** Task requirements **
The whole listing, please: repeat it exactly, with the pictures left out.

Segment Start: Input material

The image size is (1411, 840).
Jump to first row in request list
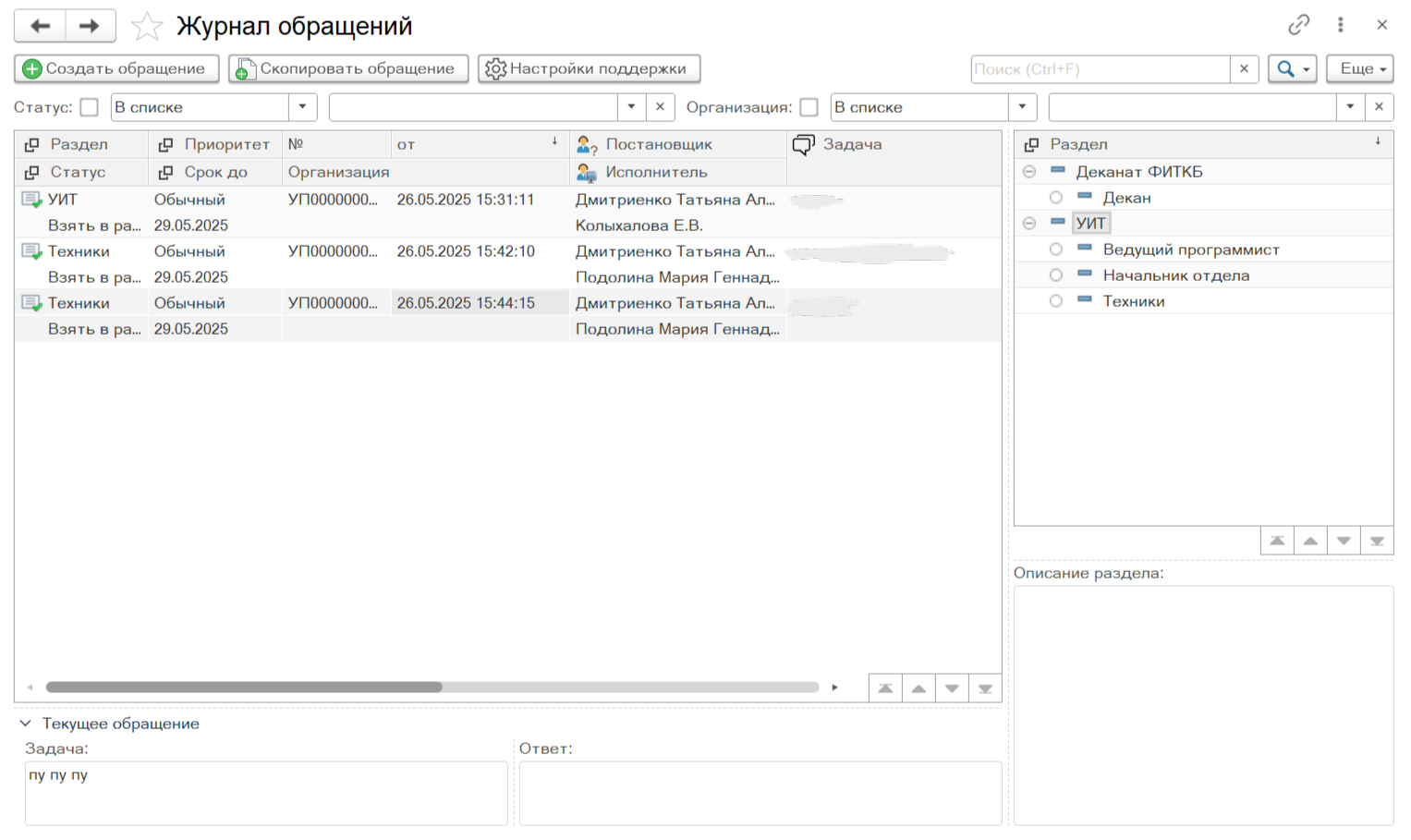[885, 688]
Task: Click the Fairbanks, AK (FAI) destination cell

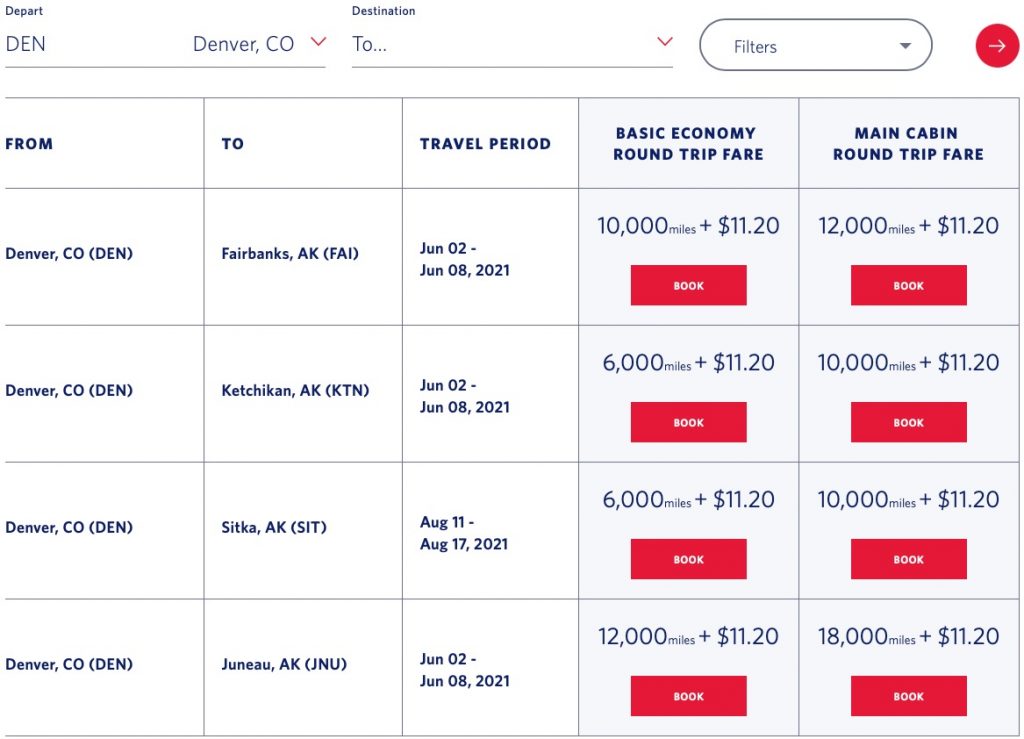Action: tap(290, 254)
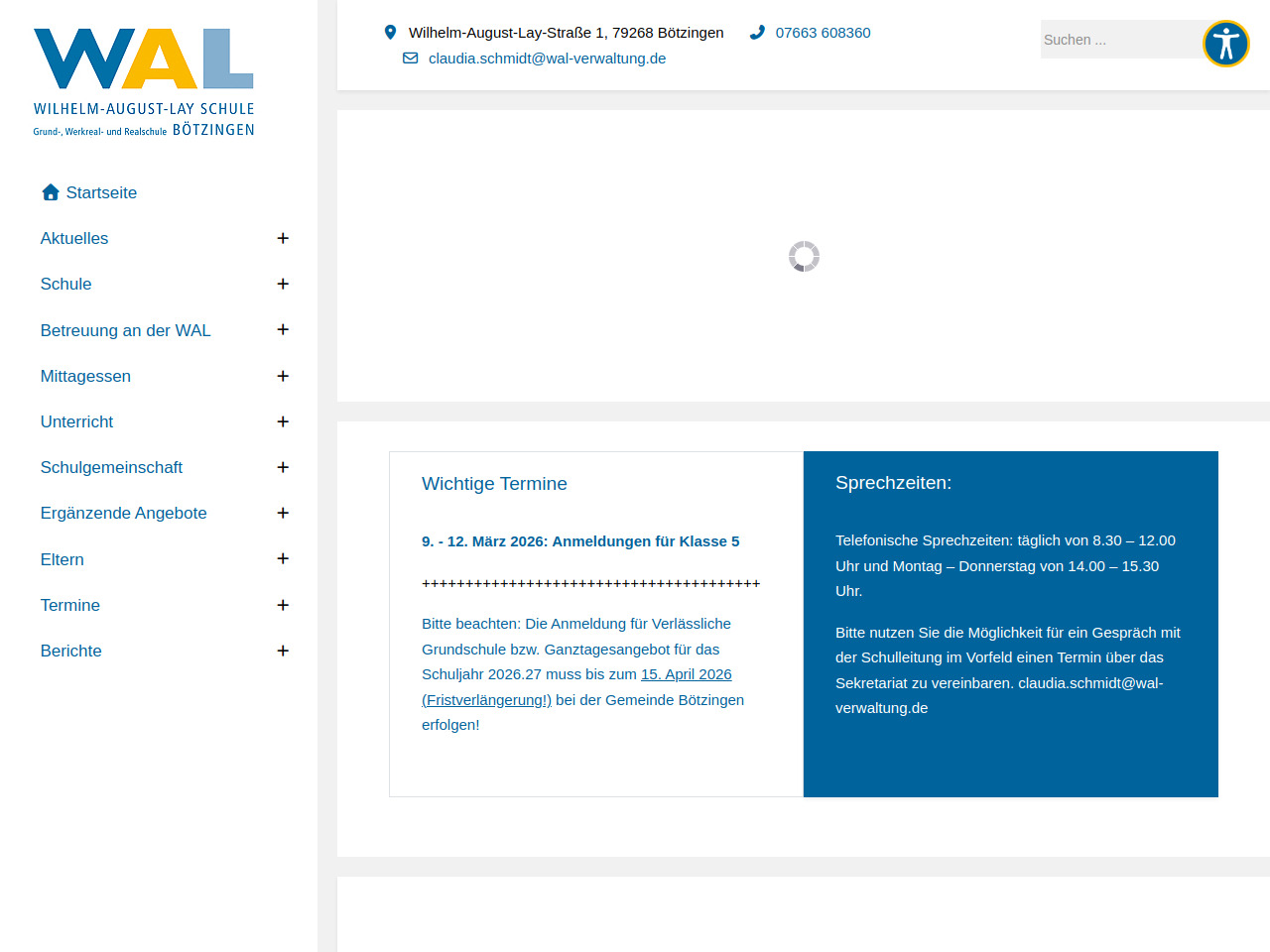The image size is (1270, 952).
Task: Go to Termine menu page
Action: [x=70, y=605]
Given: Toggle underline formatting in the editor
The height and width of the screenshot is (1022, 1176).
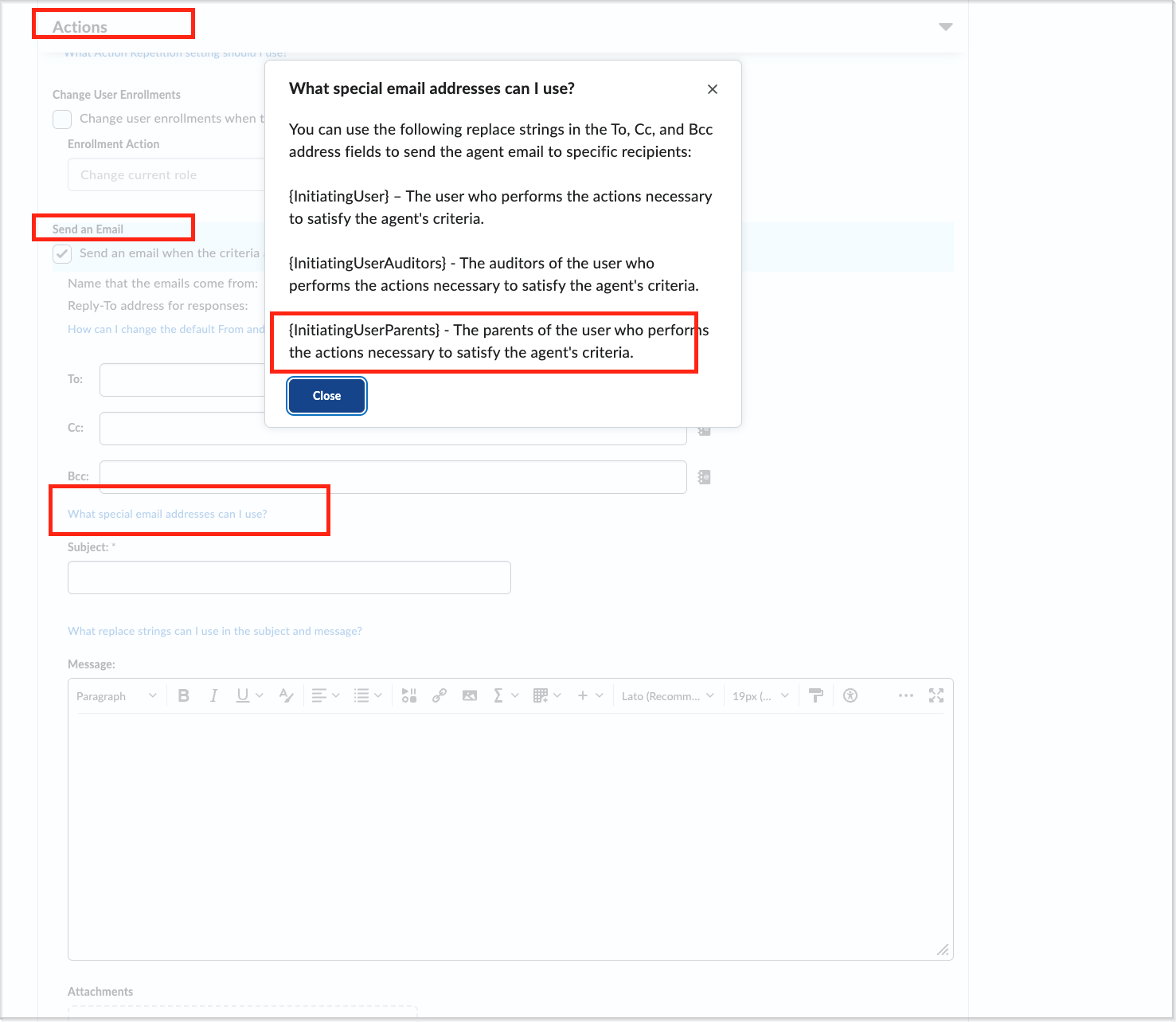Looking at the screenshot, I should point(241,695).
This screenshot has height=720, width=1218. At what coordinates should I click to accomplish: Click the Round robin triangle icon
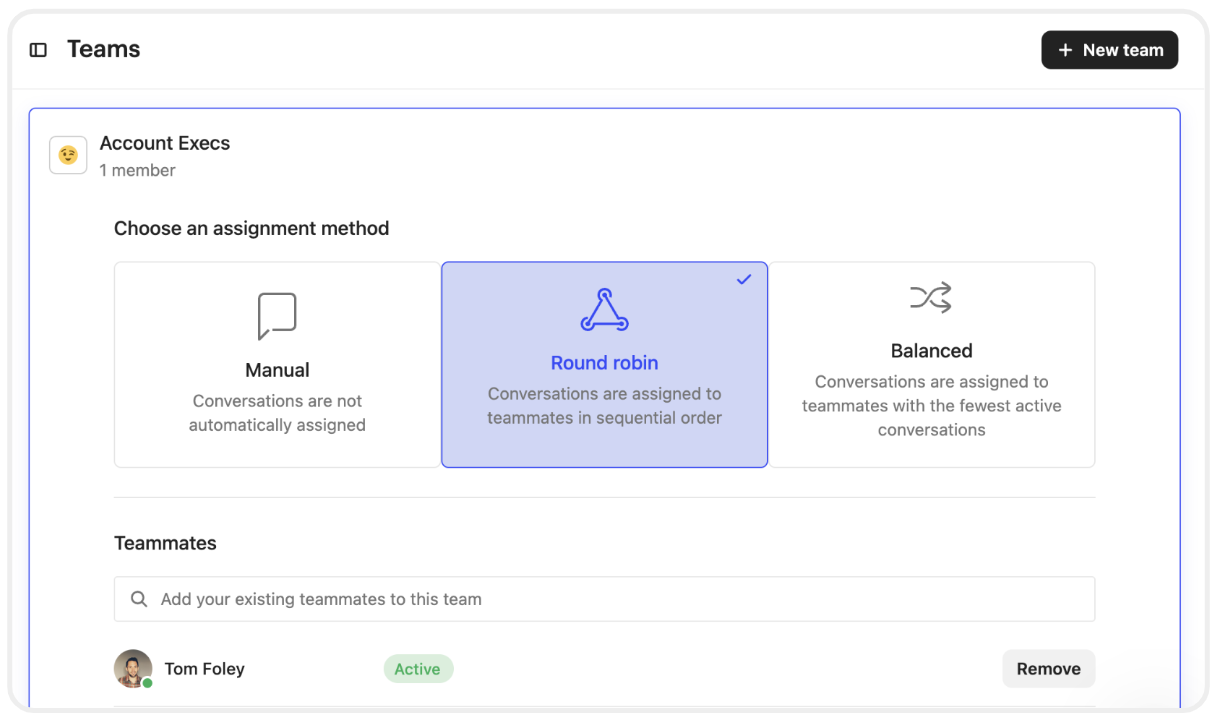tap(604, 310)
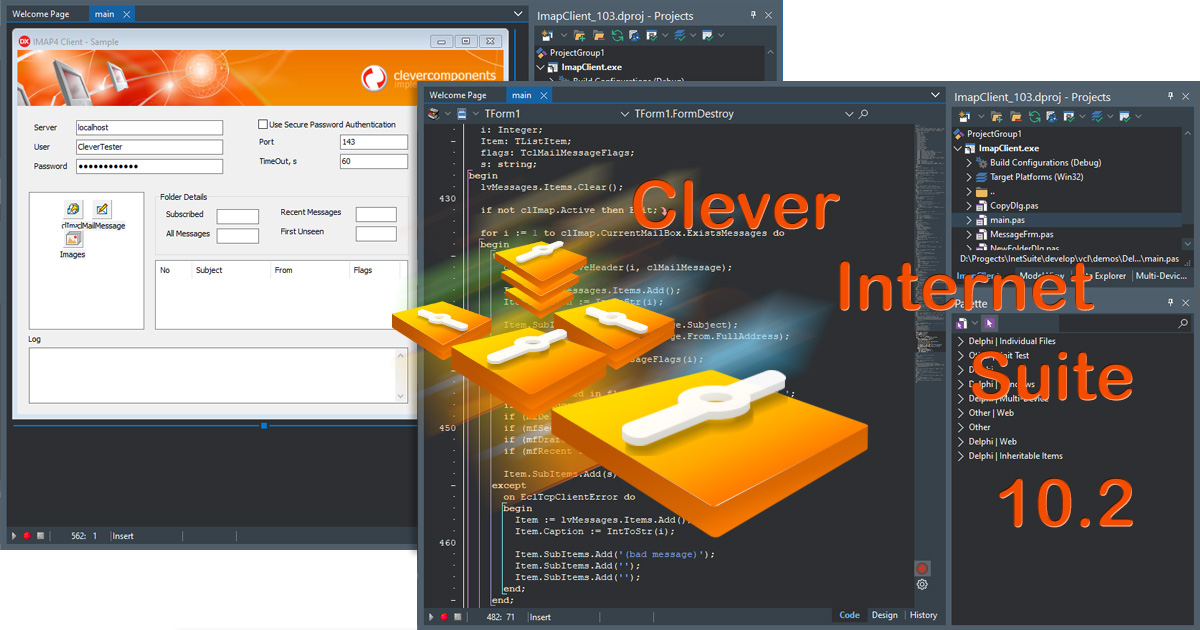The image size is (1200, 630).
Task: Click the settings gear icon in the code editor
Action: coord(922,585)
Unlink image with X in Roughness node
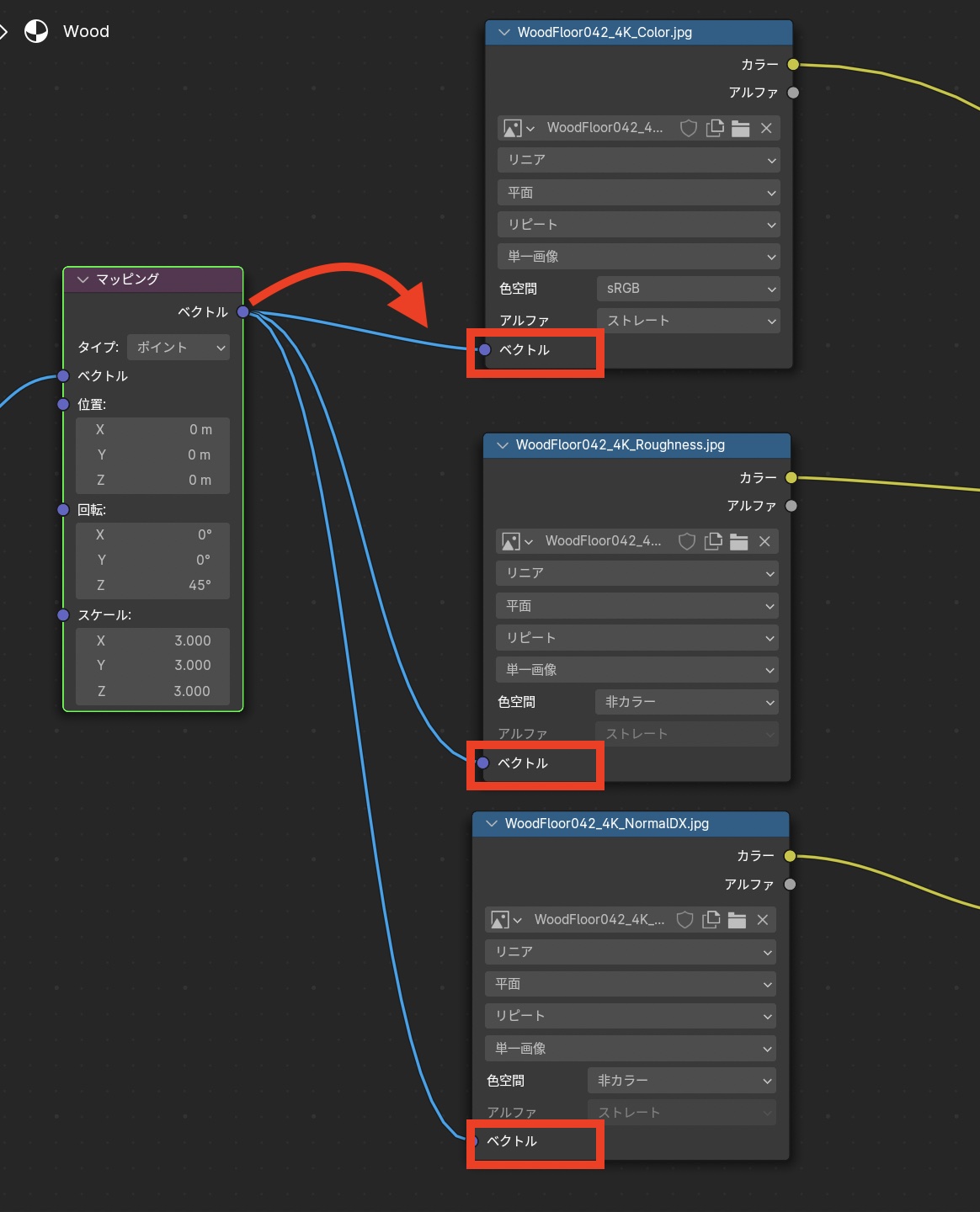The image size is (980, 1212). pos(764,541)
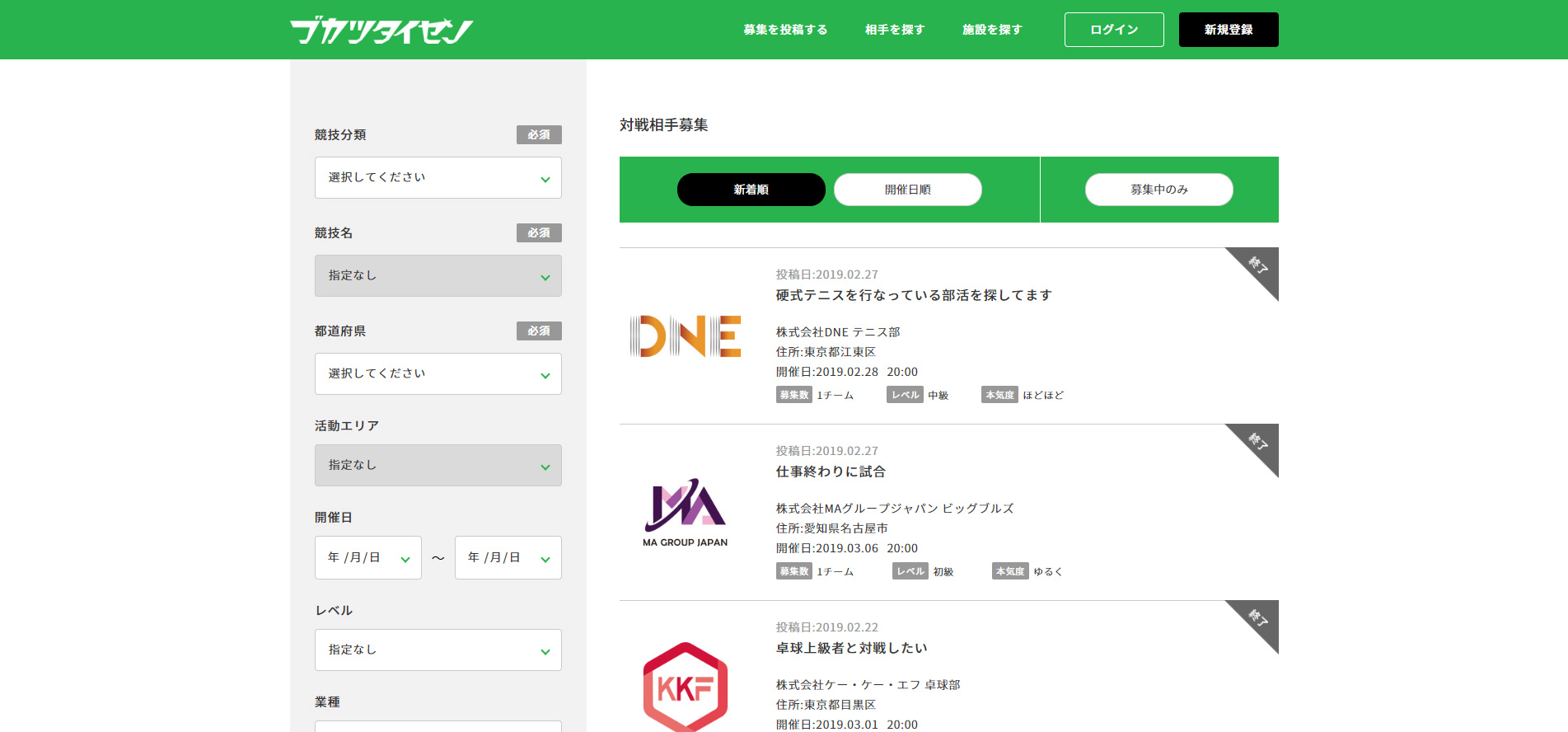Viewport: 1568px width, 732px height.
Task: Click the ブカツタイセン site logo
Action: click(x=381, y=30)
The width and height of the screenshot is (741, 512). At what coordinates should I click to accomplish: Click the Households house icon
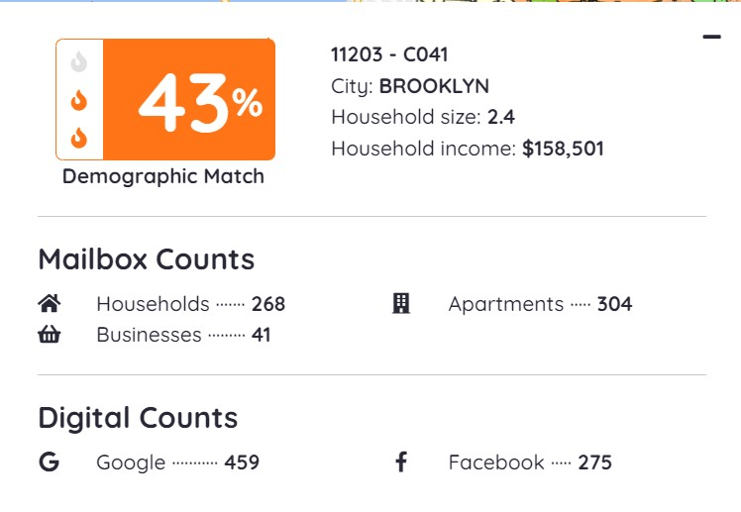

Segment End: Input material

** Output of the task **
The image size is (1411, 840).
Jump to first row in request list
[885, 688]
Task: Click the Fairbanks, AK (FAI) destination cell

Action: tap(290, 254)
The image size is (1270, 952).
Task: Go to Termine menu page
Action: [x=70, y=605]
Given: Toggle underline formatting in the editor
The height and width of the screenshot is (1022, 1176).
Looking at the screenshot, I should point(241,695).
This screenshot has height=720, width=1218. At what coordinates should I click to accomplish: Click the Round robin triangle icon
tap(604, 310)
The image size is (1200, 630).
Task: Click the settings gear icon in the code editor
Action: coord(922,585)
Unlink image with X in Roughness node
The image size is (980, 1212). pos(764,541)
Viewport: 1568px width, 732px height.
Task: Click the ブカツタイセン site logo
Action: click(x=381, y=30)
The width and height of the screenshot is (741, 512). At what coordinates should I click to accomplish: Click the Households house icon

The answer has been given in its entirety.